[Actions to take]
1) In the passage on using radioisotopes, what question must researchers ask first when considering a radioactive compound?
2) Using the passage on using radioisotopes, explain why researchers must first ask whether a radioisotope is necessary.

[Source passage]
+===+

14.1 Why use a radioisotope?
14.2 The nature of radioactivity
14.3 Detection and measurement of radioactivity

14.4 Other practical aspects of counting of radioactivity and analysis of data


14.5 Safety aspects
14.6 Suggestions for further reading

14.1 WHY USE A RADIOISOTOPE?


When researchers contemplate using a radioactive compound there are several things
they have to consider. First and foremost, they must ask the questions: is a radioisotope
necessary, is there another way to achieve our objectives? The reason for this is that
radioisotope use is governed by very strict legislation. The rules are based on the
premise that radioactivity is potentially unsafe (if handled incorrectly) and should
therefore only be used if there are no alternatives. Then, once it is decided that there is
no alternative, the safest way of carrying out the work needs to be planned. Essentially
this means using the safest isotope and the smallest amount possible.
But why do we use radioisotopes in the first place? There are very good reasons; here
are some of them. Firstly, it is possible to detect radioactivity with exquisite sensitivity.

+===+

[Data excerpts]

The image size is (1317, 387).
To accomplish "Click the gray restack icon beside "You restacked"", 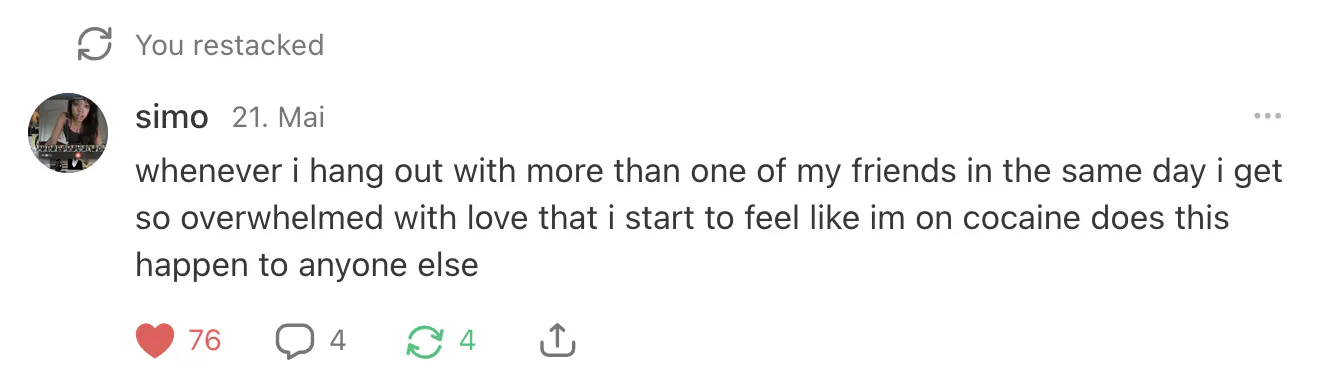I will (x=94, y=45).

+===+

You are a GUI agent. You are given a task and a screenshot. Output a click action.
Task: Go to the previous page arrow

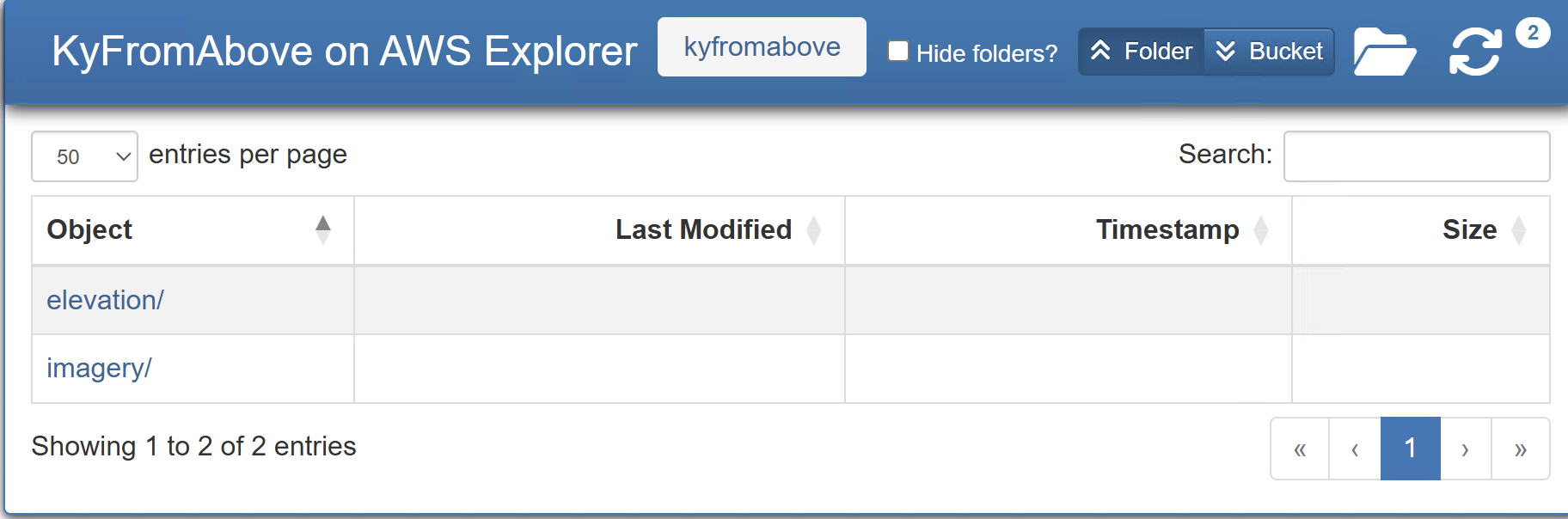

+===+

[Results]
1) Whether a radioisotope is necessary, or whether there is another way to achieve their objectives.

2) Radioisotope use is governed by very strict legislation. Those rules rest on the premise that radioactivity is potentially unsafe if handled incorrectly, so it should be used only when there are no alternatives.